With regard to Elsa’s breezy disregard of technical sexual fidelity, Colin Yeates helpfully posited that distinction between loyalty and fidelity on which so many Bloomsbury marriages, as well as later twentieth-century ‘open’ marriages (now apparently less in fashion), seem to have been predicated. Those marriages were distinctly bourgeois, but have their parallel in the countless working-class and peasant marriages across time and space which have been durable whilst accommodating the exchange of sexual partners.

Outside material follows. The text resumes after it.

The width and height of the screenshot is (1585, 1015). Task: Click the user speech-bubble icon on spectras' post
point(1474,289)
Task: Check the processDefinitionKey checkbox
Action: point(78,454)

The question of class in this play, however, is a complex one. In general the class trajectory of characters in Lawrence’s first plays seems to move upwards from A Collier’s Friday Night to The Widowing of Mrs Holroyd (with its engineer) to The Merry-Go-Round (with its German vicar) to The Married Man (where Elsa appears as ‘A lady in a motor cloak and wrap’ [1 Plays 216]) to The Fight for Barbara (where most of the characters are bourgeois or higher). However, many of the characters in The Married Man seem of indeterminate class; as we discussed, being a doctor in 1912 was not such a definite middle-class marker as it is today, and Grainger pronounces himself willing to move anywhere for a job. In some respects, as James Morgan said, the main characters seem lower-middle class; yet Brentnall has rooms in London. This indeterminacy belongs perhaps less to vagueness on Lawrence’s part than to the greater class-fluidity of his period – facilitated in large part by the recent extension of free education to working class men and women. This is commented upon explicitly in Women in Love (where two daughters of a carpenter become friends with an aristocrat), and it was of course experienced in Lawrence’s own life, through the education that gained him entry to Nottingham University, to a teaching job in Croydon, and thence to London’s literary world.
Lawrence’s play may not have reached many people, but it cheered us, and brought us together, during a pandemic that is unprecedented in England since that of a century before – which Lawrence lived through, and will, together with our current pandemic, be discussed at our meeting in May.